▶ _VORLIEGENDER TEXTAUSZUG_:

^^^^^^^^

Protocol of the Session on April 13, 2011

(Abg. Kowalleck)

in gewisser Weise schwer berechenbar, man hat da Schätzungswerte.

Ich sehe keine weiteren Nachfragen. Danke, Frau Staatssekretärin. Ich rufe auf die Mündliche Anfrage der Abgeordneten Rothe-Beinlich von der Fraktion BÜNDNIS 90/DIE GRÜNEN in der Drucksache 5/2520.

Aufhebung der Residenzpflicht

Schleswig-Holstein hat für die im Land untergebrachten Asylbewerber die sogenannte Residenzpflicht aufgehoben. Das CDU/FDP-Kabinett beschloss dazu am 5. April eine Verordnung, nachdem alle Fraktionen einstimmig für den GRÜNENAntrag zur Abschaffung der Residenzpflicht für geduldete und gestattete Menschen in Schleswig-Holstein gestimmt hatten. Zur Aufhebung der Residenzpflicht äußerte sich der zuständige Minister für Justiz, Gleichstellung und Integration SchleswigHolsteins in einer Pressemitteilung wie folgt: "Mit breiter politischer und gesellschaftlicher Unterstützung schaffen wir eine Regelung, die einer immer mobiler werdenden Welt angemessen ist. Arbeitsplatzsuche, gesellschaftliche Teilhabe und auch Alltägliches erfordern die Beweglichkeit von Menschen, die wir im Rahmen der gesetzlichen Möglichkeiten ausschöpfen..."

^^^^^^^^

▶ _MATERIALTEIL_:
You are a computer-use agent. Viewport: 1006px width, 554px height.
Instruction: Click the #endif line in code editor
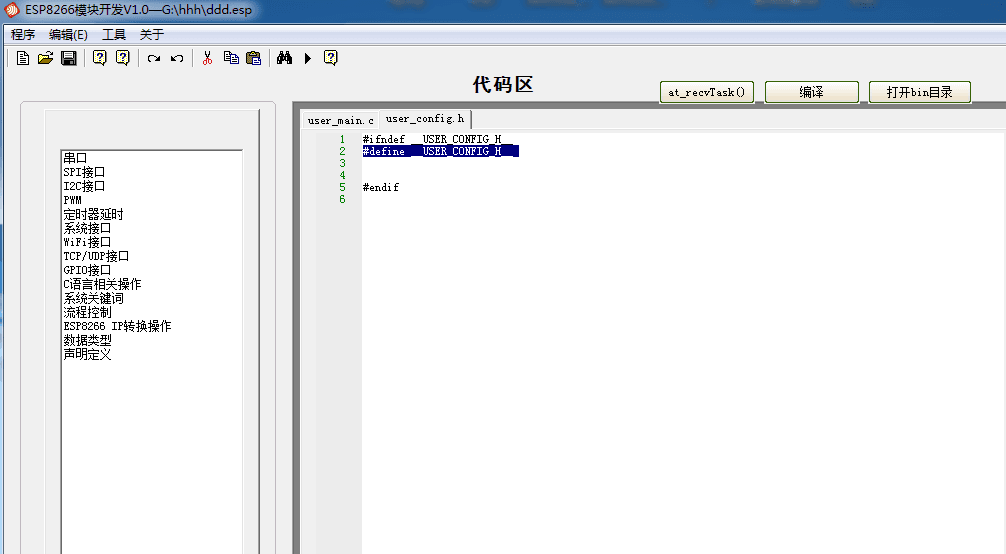(x=381, y=187)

^^^^^^^^

▶ _ÜBUNGSAUFGABEN_:
(1) An welchem Tag beschloss das CDU/FDP-Kabinett laut dem Protokollauszug die Verordnung zur Aufhebung der Residenzpflicht?
(2) Gib den Protokollauszug wortgetreu wieder, beginnend mit „in gewisser Weise“ und weiter bis einschließlich „der Drucksache 5/2520.“.
(3) Führe den Protokollauszug zur Aufhebung der Residenzpflicht im Anschluss an seinen letzten Satz weiter.

▶ _LÖSUNGEN JE AUFGABE_:
(1) Am 5. April.

(2)
in gewisser Weise schwer berechenbar, man hat da Schätzungswerte.

Ich sehe keine weiteren Nachfragen. Danke, Frau Staatssekretärin. Ich rufe auf die Mündliche Anfrage der Abgeordneten Rothe-Beinlich von der Fraktion BÜNDNIS 90/DIE GRÜNEN in der Drucksache 5/2520.

(3)
Ich frage die Landesregierung:

1. Welche Auffassung vertritt die Landesregierung zur o.g. Aussage des Integrationsministers Schleswig-Holsteins?

2. Ist aus Sicht der Landesregierung die Regelung Schleswig-Holsteins zur Aufhebung der Residenzpflicht auf den Freistaat Thüringen übertragbar und - wenn nein - welche maßgeblichen Gründe führen die Landesregierung zu dieser Auffassung?

3. Ist die Landesregierung mit den Vertretungen anderer Bundesländer, die die Residenzpflicht bereits gelockert bzw. aufgehoben haben - wie z.B. Sachsen-Anhalt, Schleswig-Holstein, Brandenburg, Berlin, Nordrhein-Westfalen -, im informationellen Austausch über die Folgen und Wirkungen der Aufhebung bzw. Lockerung der Residenzpflicht, wenn ja, welche Erkenntnisse hat die Landesregierung daraus gewonnen und wenn nein, wieso nicht?

4. Welche Maßnahmen wird die Landesregierung ergreifen, um das in Artikel 13 der UN-Menschenrechtscharta formulierte Recht auf Bewegungsfreiheit auch in Thüringen für alle hier lebenden Menschen einschließlich AsyIbewerbern und Aufenthaltsgeduldete umzusetzen und welcher Zeitplan liegt dem zugrunde?

Für die Landesregierung antwortet das Innenministerium, Herr Staatssekretär Rieder.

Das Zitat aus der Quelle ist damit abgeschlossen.